The Iowa County Courthouse is a stone courthouse in Dodgeville, Wisconsin. Built by Cornish immigrants in 1859, it is the oldest courthouse still in use in Wisconsin. The building houses the circuit court and government offices of Iowa County, Wisconsin. It was listed on the National Register of Historic Places in 1972. According to its 1971 NRHP nomination, its stonework is "superb".

==History==
The present courthouse is the fourth to serve Iowa County. Three earlier courthouses had stood in Mineral Point. In a November 1858 election, a majority of voters chose to move the county seat to Dodgeville. Work to build the courthouse began in early 1859, with stonework by newly immigrated workmen from Cornwall, England. In the meantime, supporters of Mineral Point brought a lawsuit to contest its loss of the county seat. With the building still under construction on July 11, 1859, the Wisconsin Supreme Court annulled the 1858 county seat referendum on the grounds that insufficient notice had been published. The county continued with the construction of the new building, but its status was uncertain until April 2, 1861, when a new election confirmed voters' choice to make Dodgeville the county seat. The Dodgeville courthouse was quickly put to use, holding a county board meeting on April 23 and a Union Civil War rally on May 2, 1861.
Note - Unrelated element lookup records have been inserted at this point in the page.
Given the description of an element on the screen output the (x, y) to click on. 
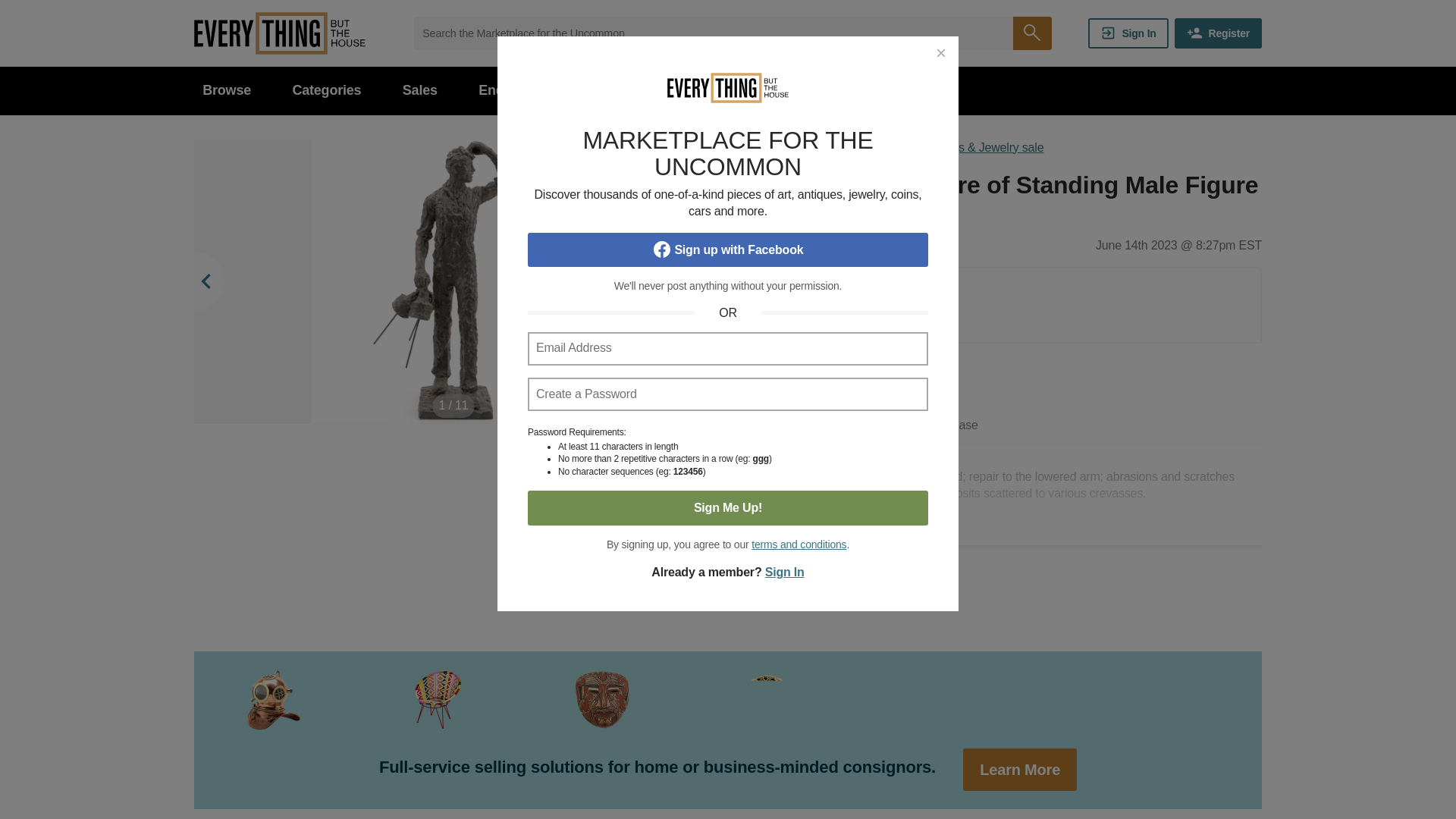
View all items in the Art category (748, 210)
16 Bids (850, 321)
Read More (1002, 561)
Featured (683, 90)
View all items in the Sculptures and Carvings category (821, 210)
Learn More (1019, 769)
View this sale (892, 146)
Sign In (1128, 33)
Popular (589, 90)
Sales (419, 90)
Given the description of an element on the screen output the (x, y) to click on. 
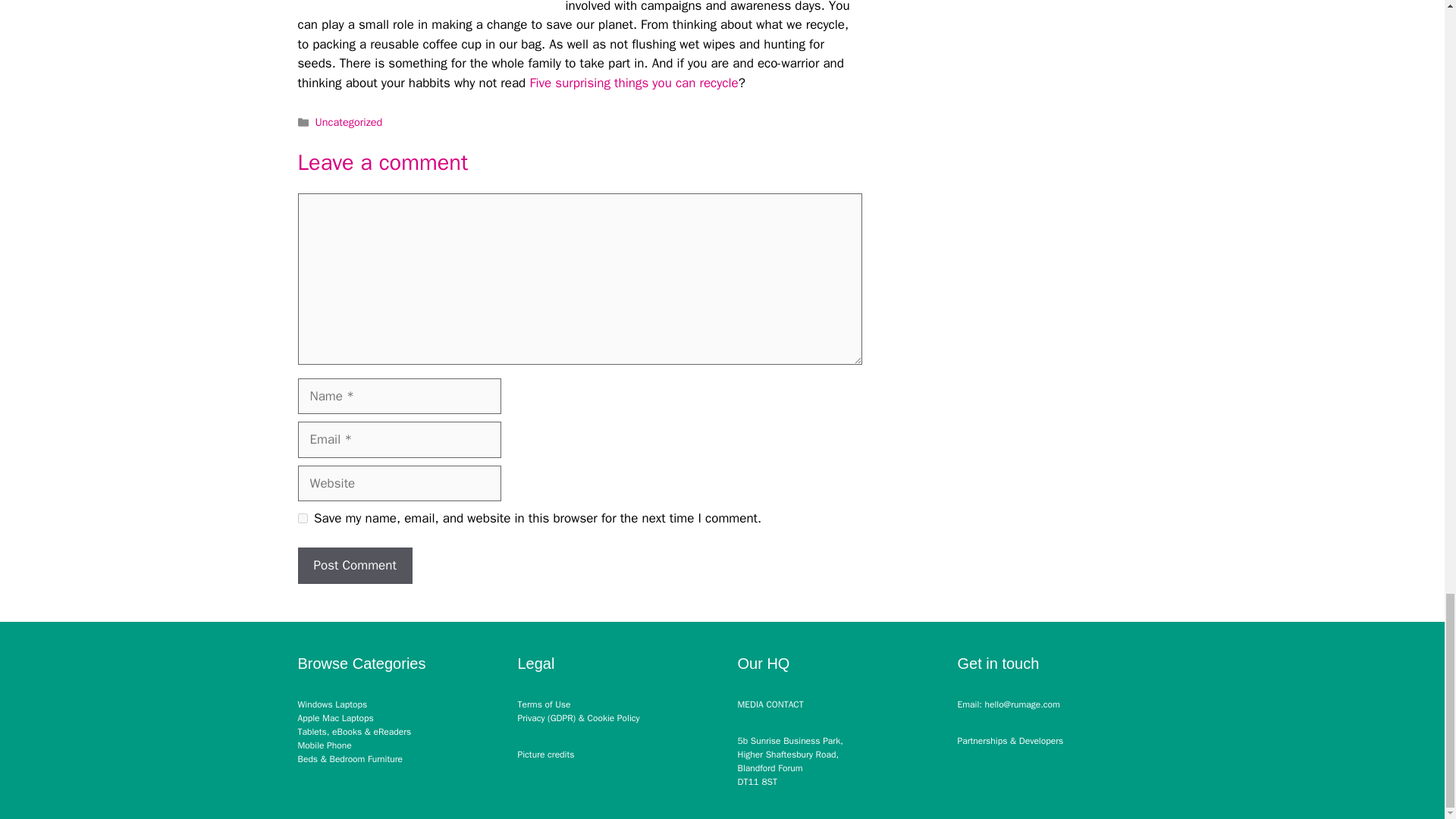
Mobile Phone (323, 745)
Windows Laptops (331, 704)
Post Comment (354, 565)
yes (302, 518)
Apple Mac Laptops (334, 717)
Uncategorized (348, 121)
Post Comment (354, 565)
Terms of Use (543, 704)
Five surprising things you can recycle (633, 82)
Given the description of an element on the screen output the (x, y) to click on. 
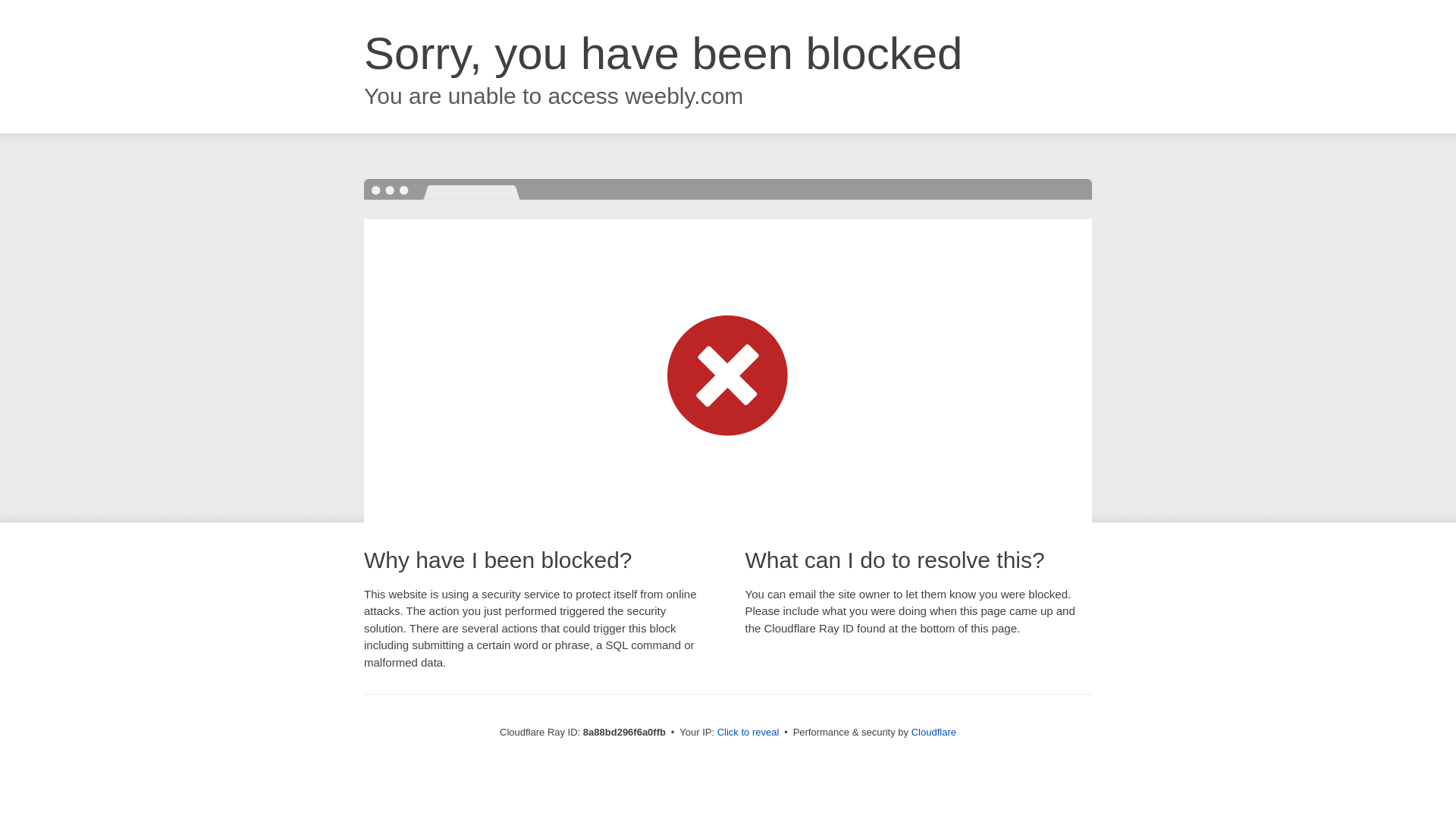
Click to reveal (747, 732)
Cloudflare (933, 731)
Given the description of an element on the screen output the (x, y) to click on. 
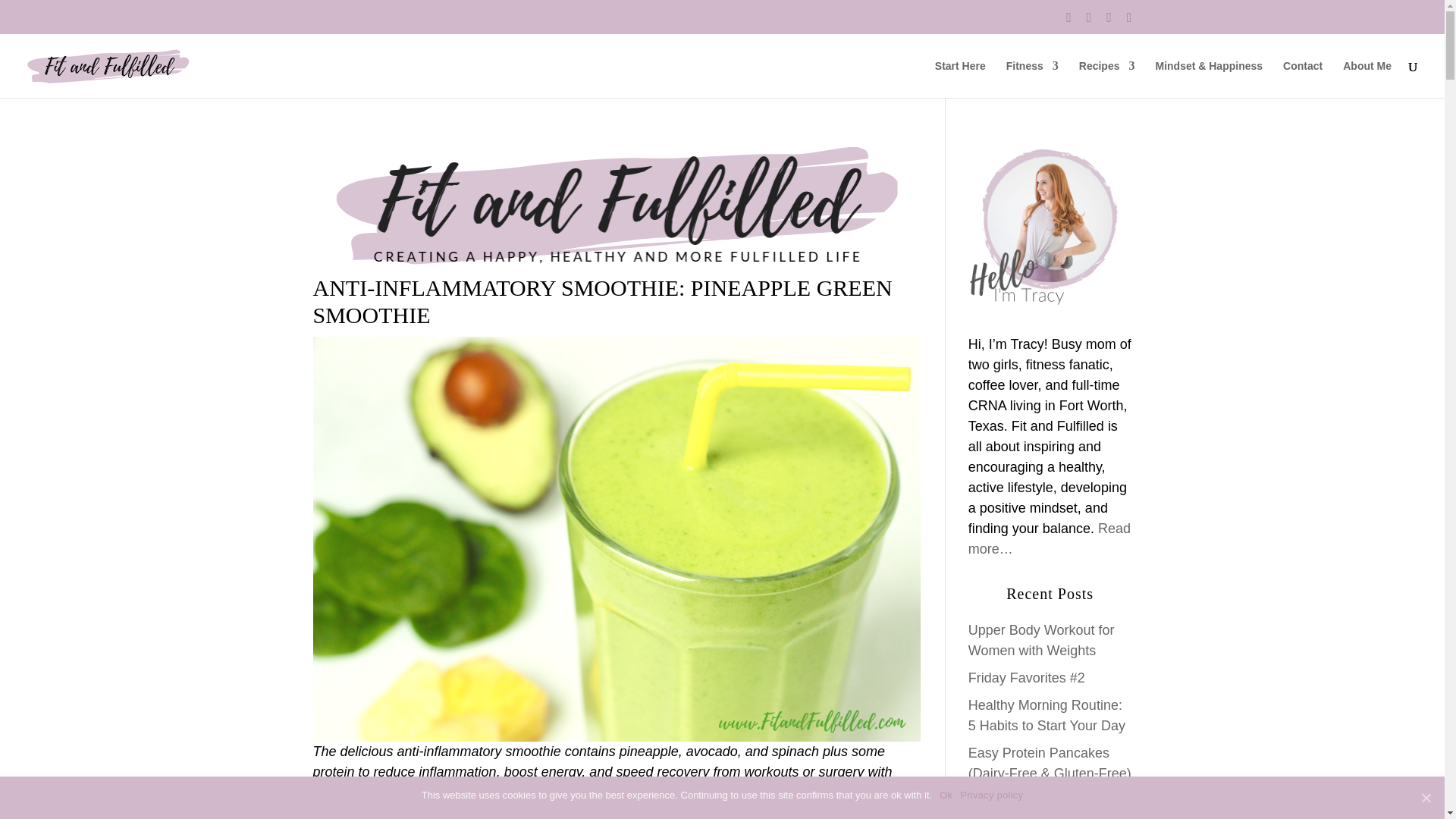
Recipes (1106, 78)
Fitness (1032, 78)
About Me (1366, 78)
Contact (1302, 78)
Start Here (959, 78)
Given the description of an element on the screen output the (x, y) to click on. 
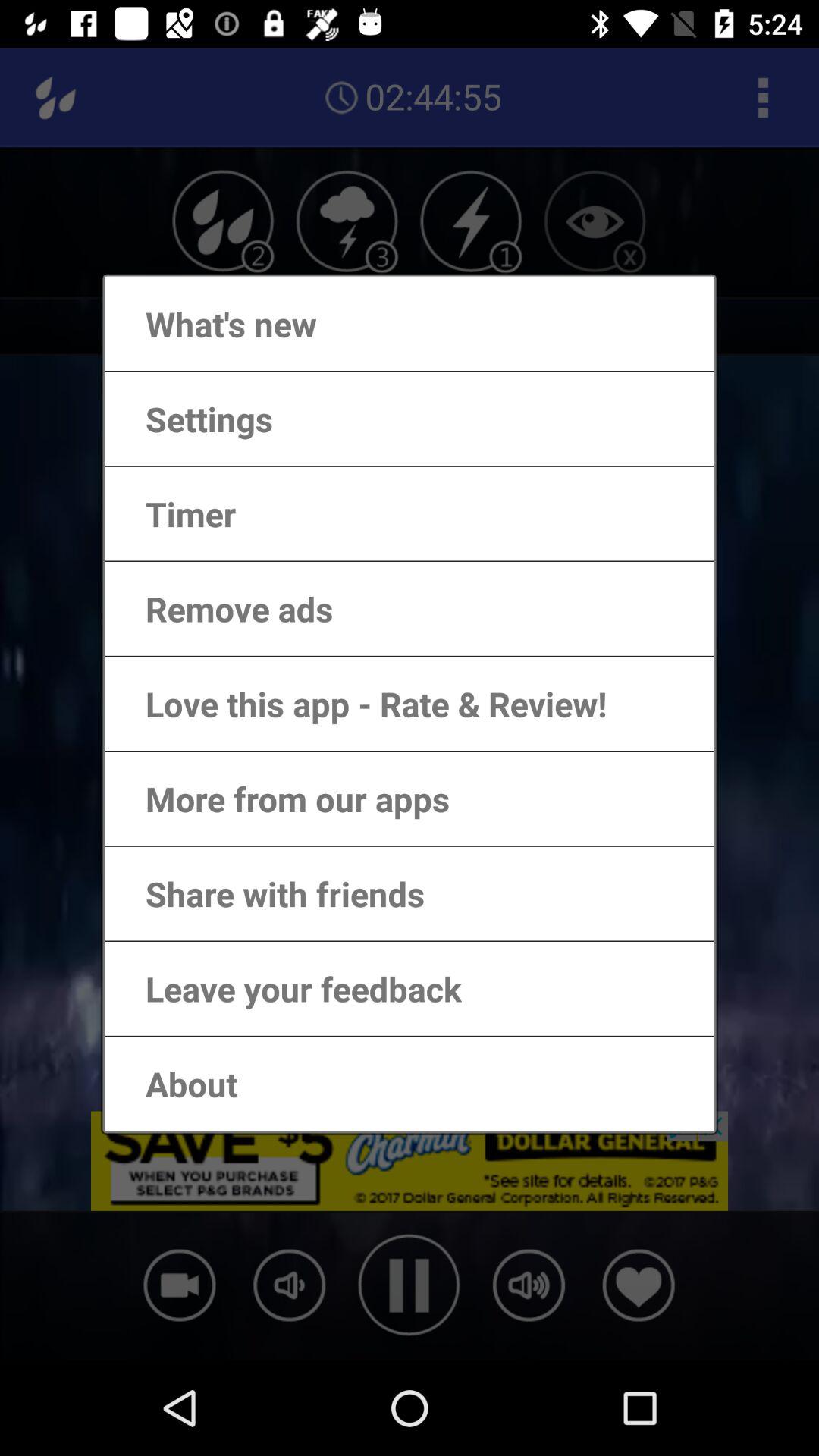
launch the settings item (194, 418)
Given the description of an element on the screen output the (x, y) to click on. 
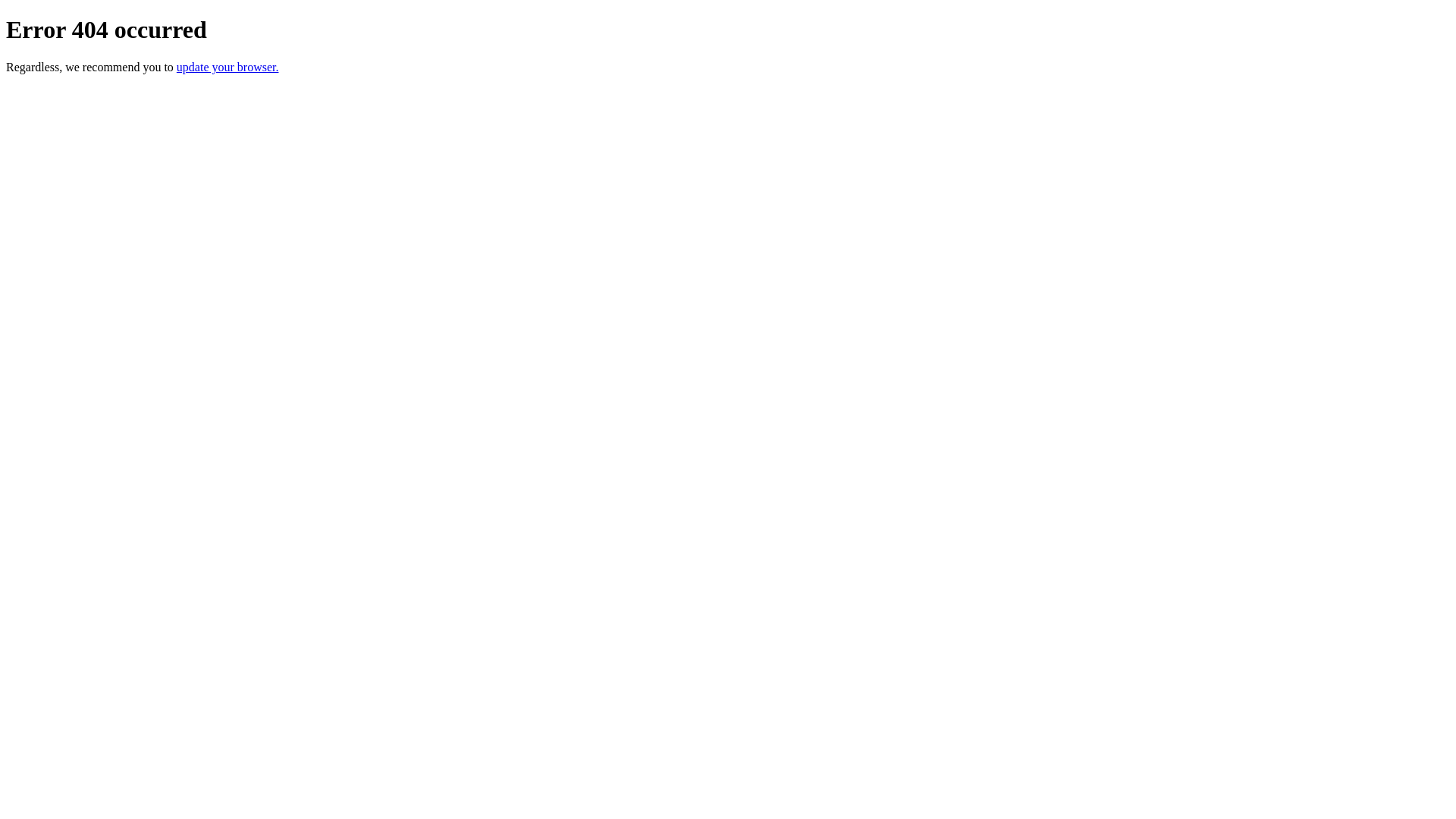
update your browser. Element type: text (227, 66)
Given the description of an element on the screen output the (x, y) to click on. 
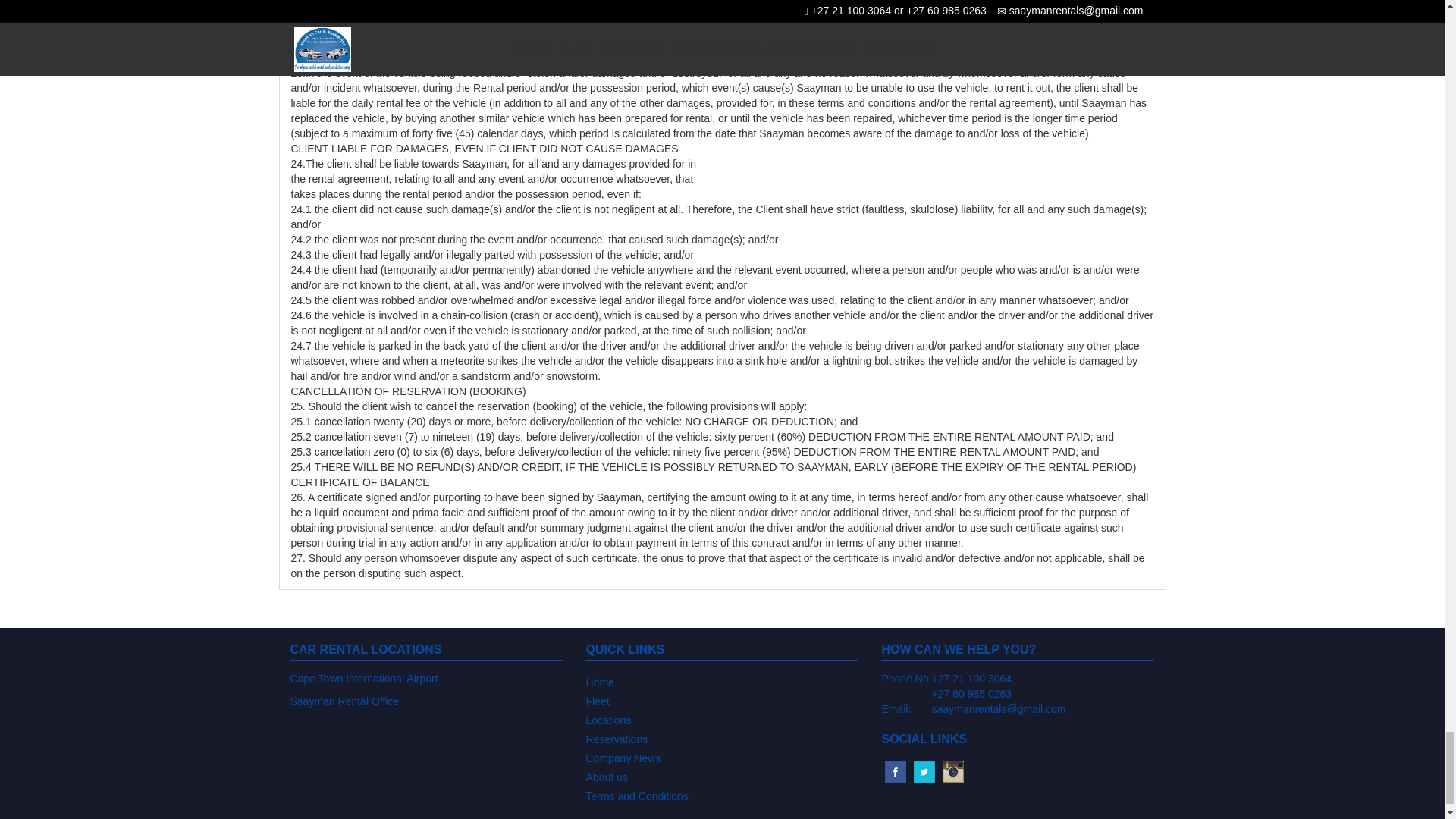
Fleet (722, 700)
Cape Town International Airport (363, 678)
Terms and Conditions (722, 794)
Locations (722, 719)
Saayman Rental Office (343, 701)
About us (722, 775)
Company News (722, 756)
Home (722, 681)
Reservations (722, 737)
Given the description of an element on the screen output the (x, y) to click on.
The courthouse has undergone several modifications since its construction. The county built additions to the west in 1894 and to the north in 1927 using stone that closely matched the original structure. Owing to deterioration in the woodwork, the front portico was rebuilt in 1937 as a replica of the original. The interior underwent extensive renovation in 1969. The county expanded again with a new annex to the west in 1995.

==Architecture==
The courthouse is a two-story Greek Revival temple-style building. It is notable as a unique manifestation of otherwise standard Greek Revival architecture using locally available materials. Local resident Ernest Wiesen drew the plans for the courthouse, likely copying elements from the 1854 book The Modern Architect by Edward Shaw. The exterior walls consist of buff-colored local Galena limestone and the entrances are framed with carved stone pilasters and pediments. The front facade features a portico of four wooden doric columns, which are tilted slightly inward to create an impression of solidity. The roof is surmounted with a small eight-sided cupola and dome.